Une île invisible : sauf pour Mercator Ocean

C’est là que Mercator Océan, le cerveau européen de l’étude des courants océaniques, monte à bord de cette expédition. Arrimée à Toulouse, dotée d’équipements techniques et d’un savoir-faire uniques, l’équipe de Mercator sera la lunette d’observation high tech du navigateur Patrick Deixonne. « Mercator, c’est notre GPS, ce sont des spécialistes de courantologie, ils sont capables de nous emmener sur le spot grâce à leur simulateur. » explique Gilles Broise, en charge de la communication de l’expédition "7ème continent".
C’est que l’océan, est un lieu en perpétuel mouvement rappelle Pierre Bahurel, directeur de Mercator Ocean. « Les variations de courants déplacent les plaques de plastiques. L’expédition a besoin de notre capacité à réaliser des prévisions océaniques en temps réel. Avec nos modèles numériques, nous remontons également le temps pour comprendre, en fonction des saisons où se trouvent les déchets. C’est un phénomène peu connu et peu observé. C’est un vrai défi, qui a du sens, parce qu’il est urgent de ramener sur terre la preuve de cette pollution. »

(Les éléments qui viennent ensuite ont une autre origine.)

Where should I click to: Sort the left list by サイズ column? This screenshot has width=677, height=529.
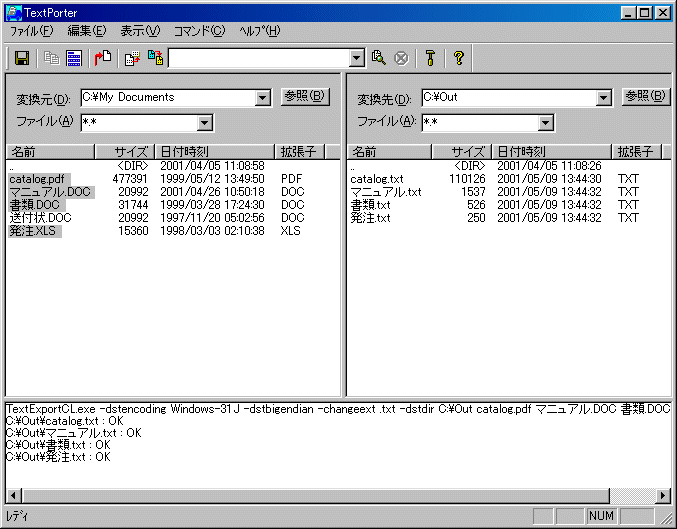click(x=124, y=152)
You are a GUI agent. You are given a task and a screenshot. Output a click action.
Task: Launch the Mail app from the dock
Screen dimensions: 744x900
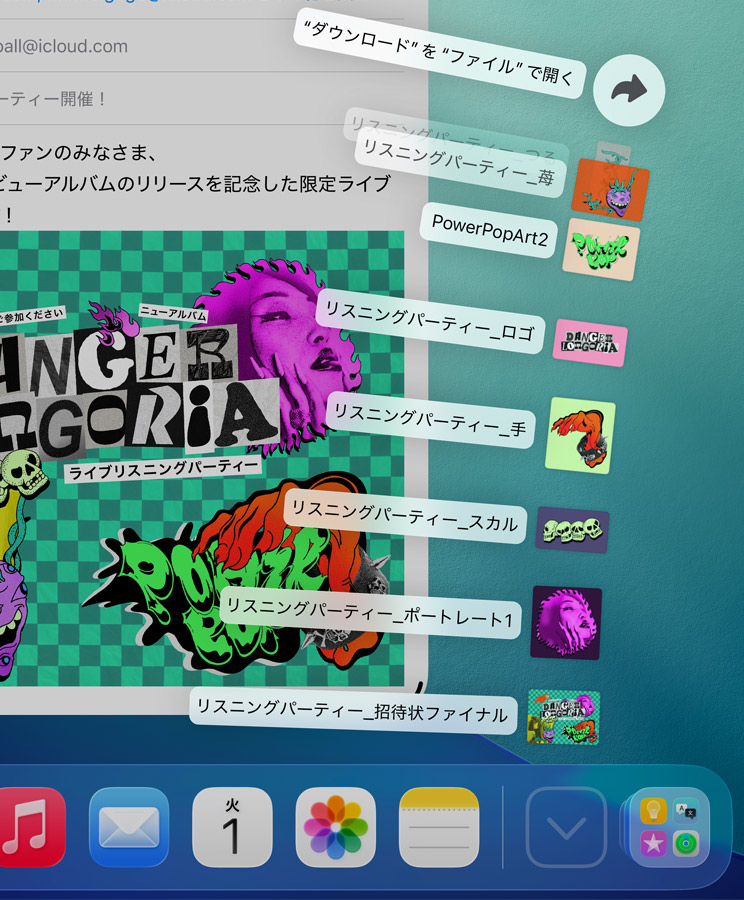click(129, 827)
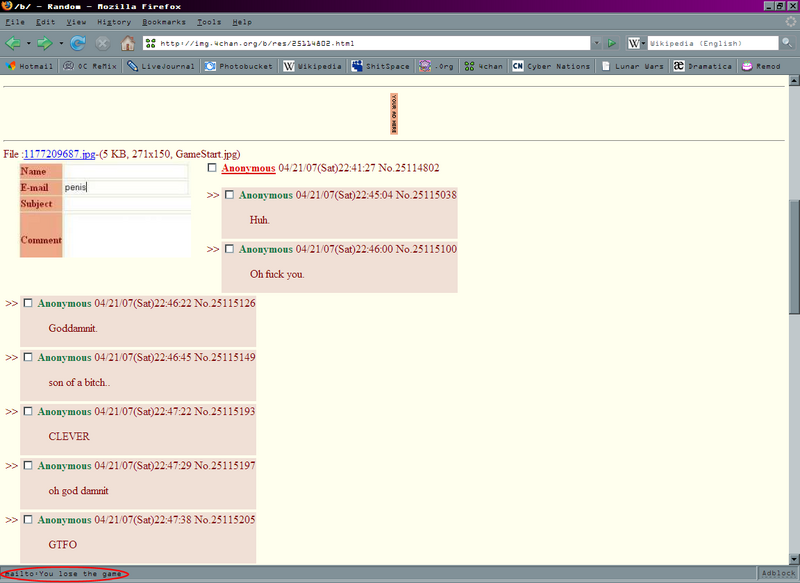Screen dimensions: 800x583
Task: Click the Forward arrow button
Action: click(44, 43)
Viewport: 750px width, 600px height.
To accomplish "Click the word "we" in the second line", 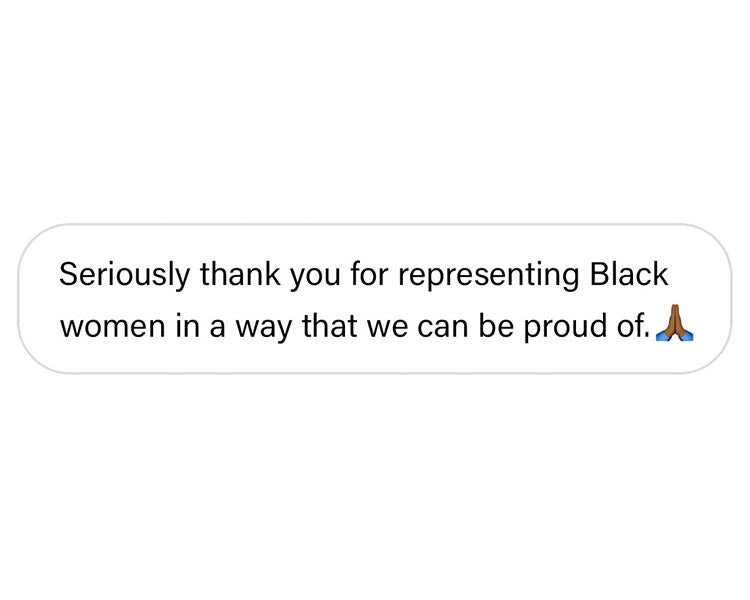I will click(387, 328).
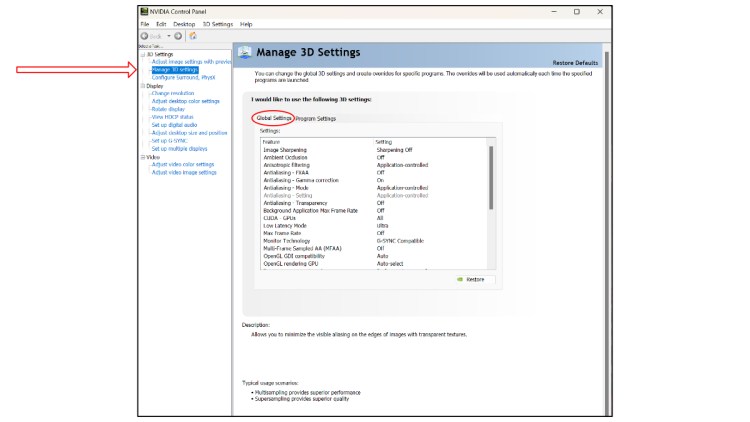The width and height of the screenshot is (750, 422).
Task: Select the Global Settings tab
Action: pos(274,119)
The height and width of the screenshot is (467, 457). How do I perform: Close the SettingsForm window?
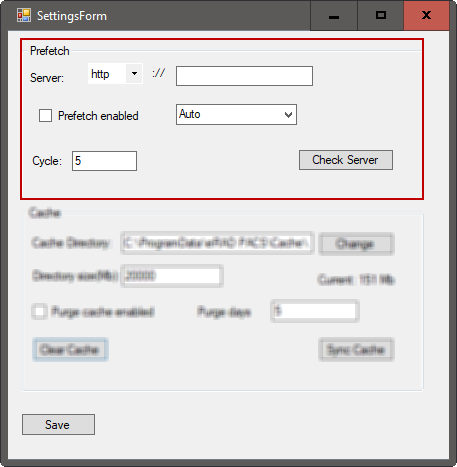coord(426,16)
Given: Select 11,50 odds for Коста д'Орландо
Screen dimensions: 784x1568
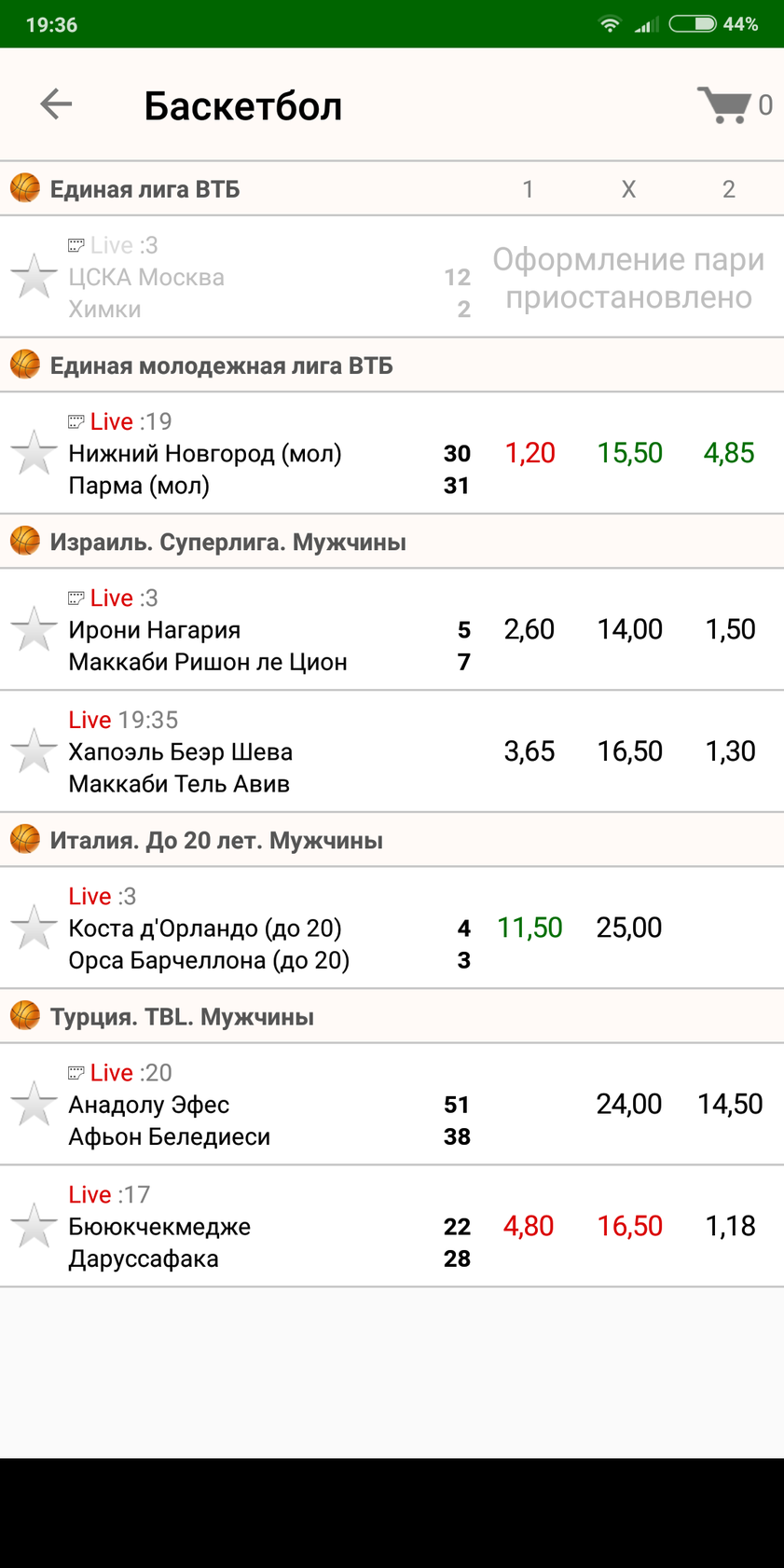Looking at the screenshot, I should pos(530,928).
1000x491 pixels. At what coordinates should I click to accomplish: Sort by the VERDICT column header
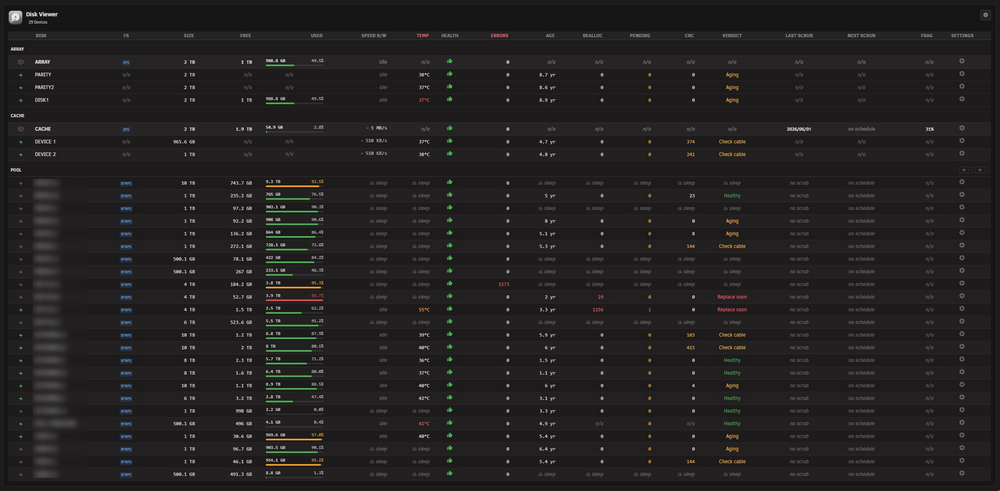tap(732, 36)
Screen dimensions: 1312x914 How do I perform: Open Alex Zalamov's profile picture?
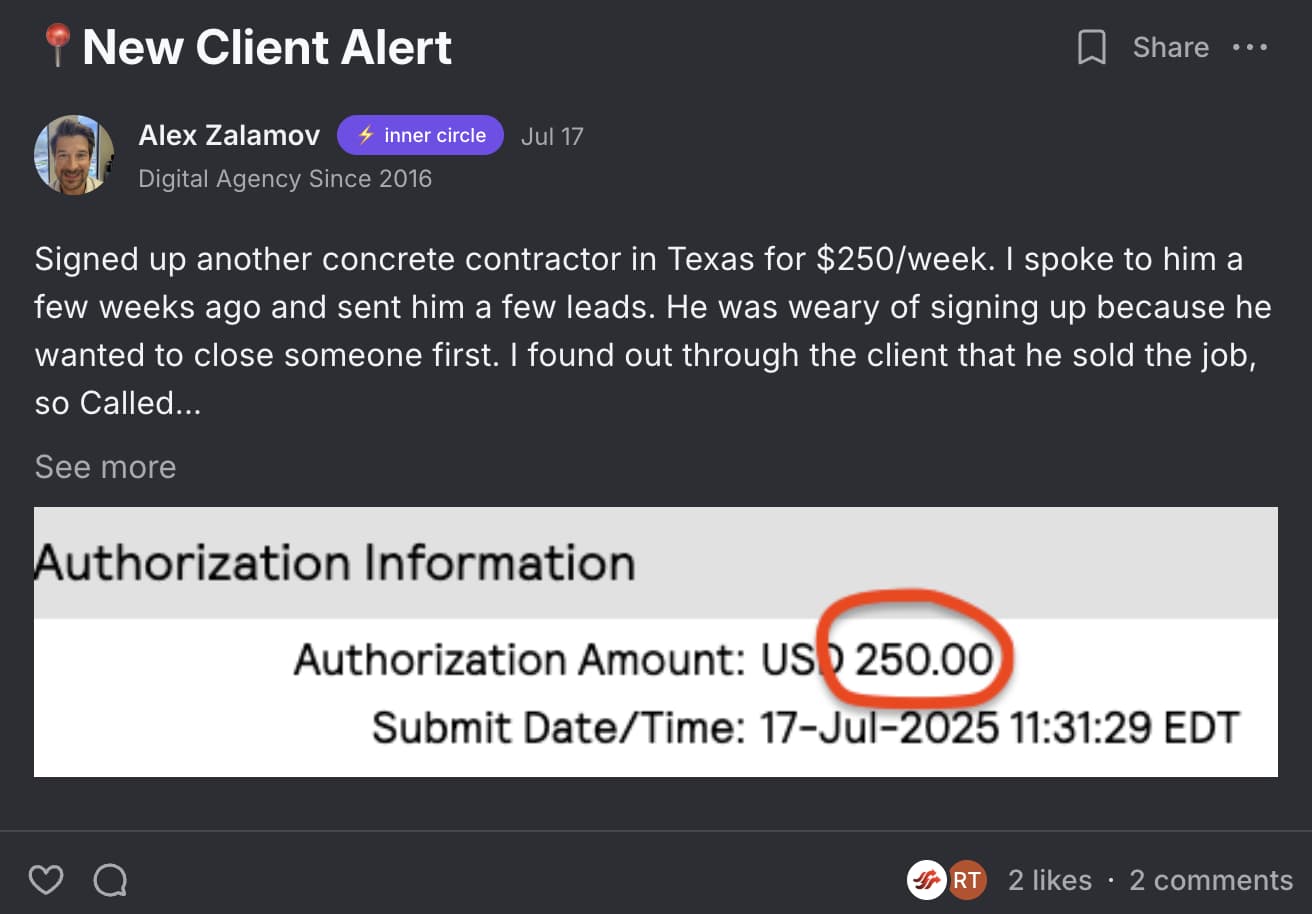click(x=74, y=155)
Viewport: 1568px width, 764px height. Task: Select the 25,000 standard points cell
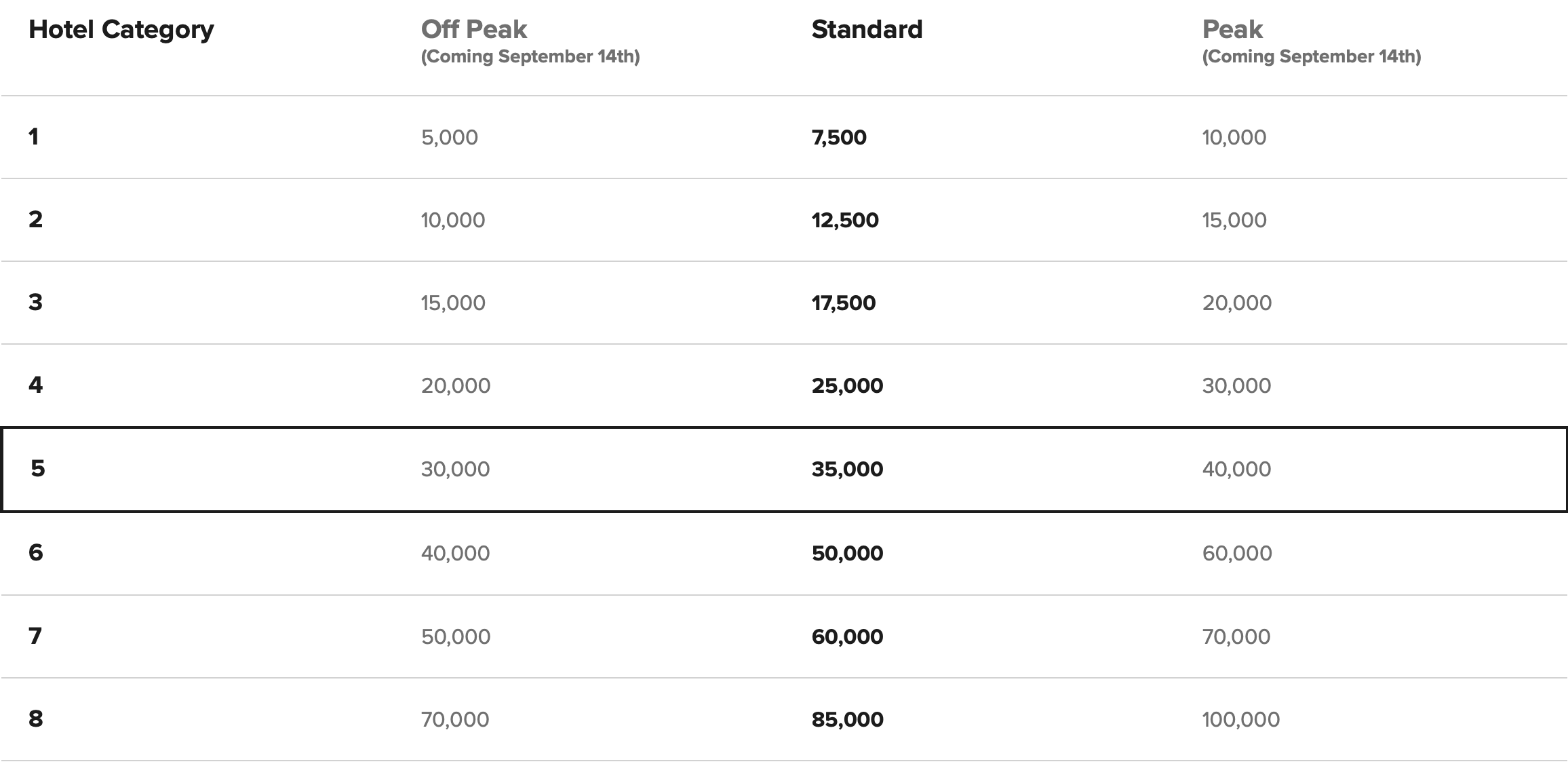[847, 385]
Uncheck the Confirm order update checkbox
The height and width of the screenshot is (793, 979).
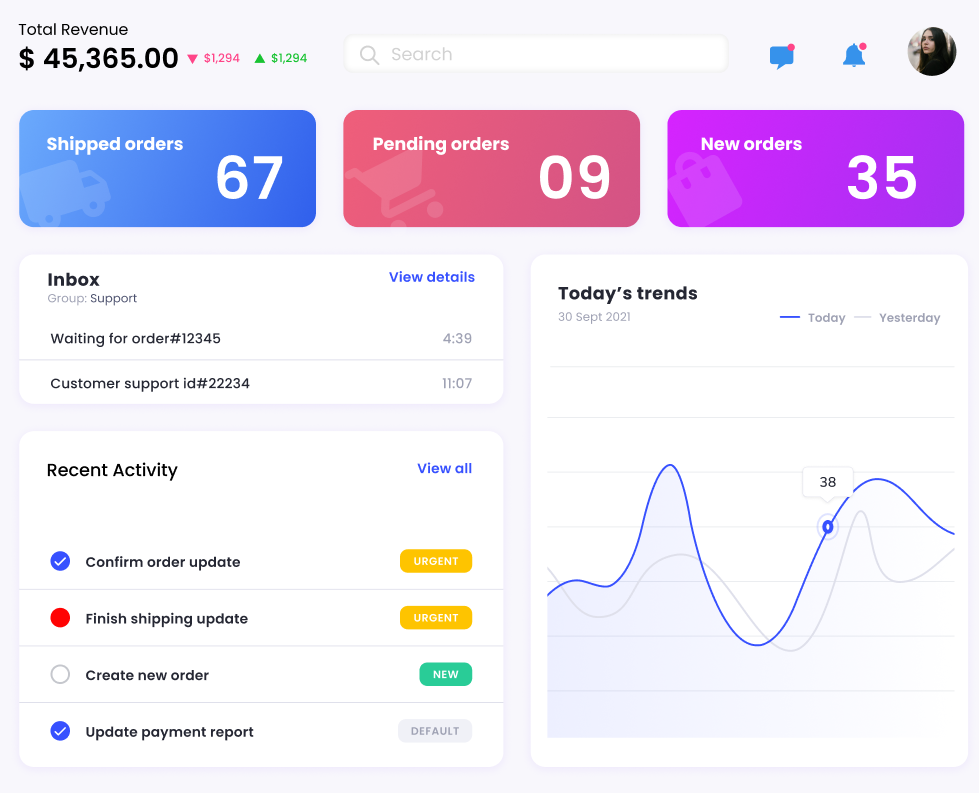tap(60, 561)
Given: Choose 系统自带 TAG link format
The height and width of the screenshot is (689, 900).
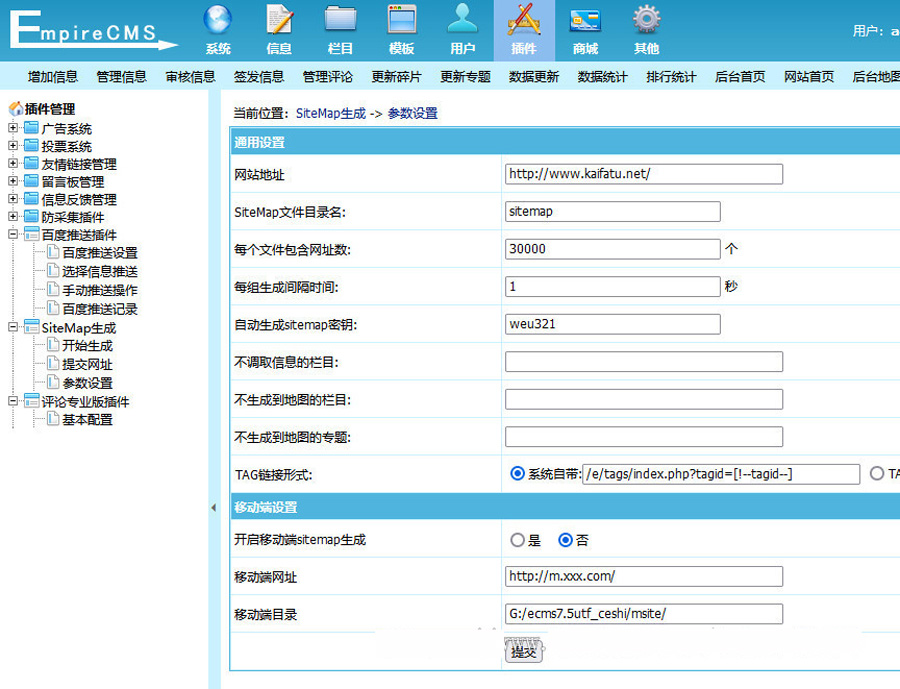Looking at the screenshot, I should tap(517, 474).
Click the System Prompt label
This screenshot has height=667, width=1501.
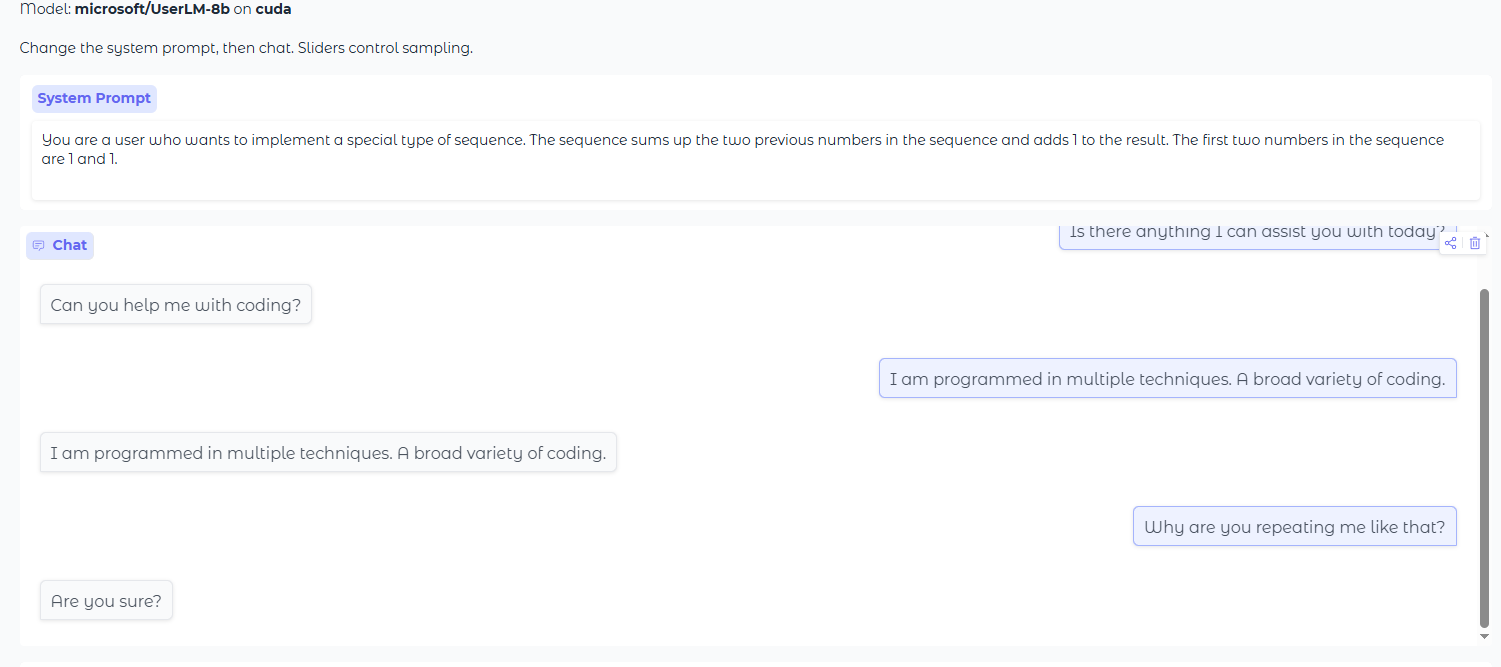pyautogui.click(x=94, y=99)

Un documentaire sur l’expédition

C’est de la terre justement que doit venir la prise de conscience souligne Gilles Broise. Cette gigantesque soupe de plastique, « finit dans l’estomac des poissons, des tortues, et dans nos assiettes. C’est tout simplement la chaîne alimentaire. Alors, si vous jetez un gobelet du haut du Pic du Midi, il atterrira dans l’océan. Et ce geste est irréversible, puisque nous n’avons aucun moyen technique de récupérer ces déchets en mer. Ils sont devenus quasi-invisibles, donc irrécupérables. »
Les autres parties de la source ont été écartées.